◆ Estratto del testo ◆
In principio l'uomo era separato dal male, e, paradossalmente, proprio il divieto di appropriarsi del frutto dell'albero della conoscenza del bene e del male lo proteggeva da qualunque contaminazione. Mangiarne avrebbe significato morire, separarsi da Dio, entrare nell'impurità. Tutto ciò che è impuro infatti è di ostacolo al culto e impedisce la relazione con Dio. E' il culto di Caino, segnato dalla morte dell'invidia e della gelosia, sgradito a Dio e quindi incapace di salvarlo dal peccato: Caino infatti ucciderà Abele. Mangiando dell'albero, l'uomo ha varcato la siepe originaria che Dio aveva eretto a protezione della sua felicità, l'Albero piantato nel mezzo del giardino, sperimentando così la nudità della morte. Il cuore s'era irrimediabilmente ammalato, si era insinuato in esso uno Yetzer Harà, un impulso malvagio al quale nessuno può sfuggire. Unica salvezza quella offerta da Dio: "Io ho creato l'impulso malvagio, ma ho creato anche la Torah come suo rimedio". Dio ha fatto l'esterno e l'interno, la Torah per salvare e il cuore libero per accoglierla, e per rifiutarla.

◆ Materiale fornito ◆
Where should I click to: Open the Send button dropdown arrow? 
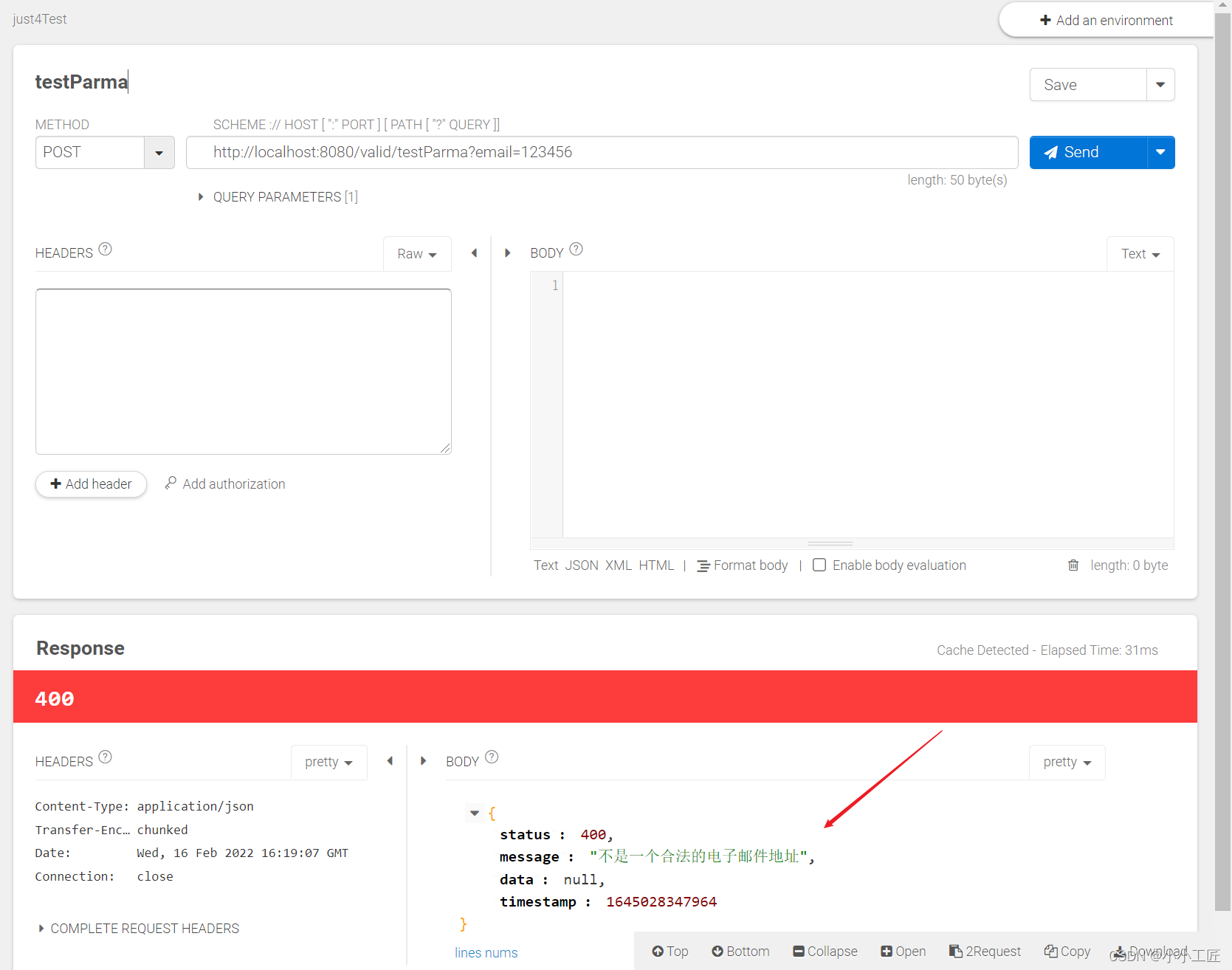click(x=1160, y=152)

◆ Scopo del compito ◆
Trasforma in un elenco puntato il paragrafo del brano sull'albero della conoscenza che comincia con «In principio l'uomo era separato dal male». Conserva i fatti principali.

◆ Soluzione dell'esercizio ◆
- All'inizio l'uomo era separato dal male. Lo proteggeva il divieto di prendere il frutto dell'albero della conoscenza del bene e del male.
- Mangiarne voleva dire morire, separarsi da Dio ed entrare nell'impurità, che ostacola il culto e la relazione con Dio.
- Così è il culto di Caino, segnato da invidia e gelosia. Non è gradito a Dio e non lo salva dal peccato: Caino ucciderà Abele.
- Mangiando dall'albero, l'uomo ha superato la siepe che Dio aveva posto a protezione della sua felicità e ha conosciuto la nudità della morte.
- Il cuore si è ammalato: vi è entrato lo Yetzer Harà, un impulso malvagio a cui nessuno sfugge.
- L'unica salvezza viene da Dio, che ha creato l'impulso malvagio e anche la Torah come rimedio.
- Dio ha dato la Torah per salvare e il cuore libero di accoglierla o di rifiutarla.